She finished wiping the dish with no further comment and Mal thought she might actually leave the room without an explanation. But finally, as she refolded the dishrag for the fourth time, she said, “I can’t help thinking about River, in that place.” She brought her eyes to look at him and he saw big tears pooling at the bottom of them. “I think it’s a good thing Simon’s gotten hit over the head the past few days. At least he can sleep.” Her tears started to fall then, her eyes having gotten too full to hold them in.
“Oh, hey,” Mal said, pulling her to him. He wrapped his arms around her for the second time that night, as Inara buried her face in his shirt, crying silent tears. “Look, the girl survived before and she can do it again,” he told her gently, stroking her silky hair. It felt so soothing, just to be holding her.
“Mal, when I heard Simon explain those images to his mother,” Inara said, her voice coming in hiccups as she pulled back to look at him. “I just – everything just came together then. I started putting all of River’s strange behavior and crazy rants into perspective and I realized what it all meant.” Inara stopped, biting her lip to keep more sobs at bay. Mal kept his gaze locked on her face, waiting for her to continue. “They didn’t just torture her, Mal. They wanted to destroy her, if for no other reason than to see what would happen. What kind of people would do something like that to someone like her?”
More tears came and Mal could feel the pain in Inara’s heart as she again buried her face against his shoulder. She reached her arms around him now, and held him tightly as her body continued to shake with sobs. Mal held her back, trying to think of words that would bring her comfort, knowing there weren’t any. Inara felt things more deeply than just about anyone he knew, except maybe Kaylee. But unlike the younger girl, Inara had to keep everything buried, deep within herself. It was an occupational hazard in Inara’s line of work and Mal guessed it would eventually be the reason she gave up the life of a companion for something else. Mal knew someone with as big a heart as Inara couldn’t keep it locked away forever, no matter how hard she tried.
The voice was soothing and gentle and vaguely familiar. River blinked rapidly to bring the voice into focus, looking around the stark white and gray room for the person who had spoken her name.
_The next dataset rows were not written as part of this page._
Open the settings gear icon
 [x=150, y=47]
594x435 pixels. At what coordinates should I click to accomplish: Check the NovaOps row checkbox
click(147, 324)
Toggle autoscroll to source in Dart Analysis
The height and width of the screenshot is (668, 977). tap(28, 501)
Her heart fluttered as she thought she recognized him. “Simon?”
“Yes, mei mei,” he told her, coming forward and gently pushing her hair back behind her ear. River took in more of her surroundings now and saw that she was still at the Academy, strapped to a cold metal chair in one of their interrogation rooms. The lights overhead burned her sensitive eyes and she blinked back watery tears. They were alone.
“Simon, please,” she whispered, her voice breaking as tears came. Her mind was foggy and full of voices and thoughts that were not her own. Her body hurt everywhere, cuts and bruises lining her arms from the needles and probes they had inserted. Her head felt a hundred pounds heavier, the throbbing in her skull from the newly minted scars on her head causing black dots to blur her vision. “Simon, please, please, get me out of here.”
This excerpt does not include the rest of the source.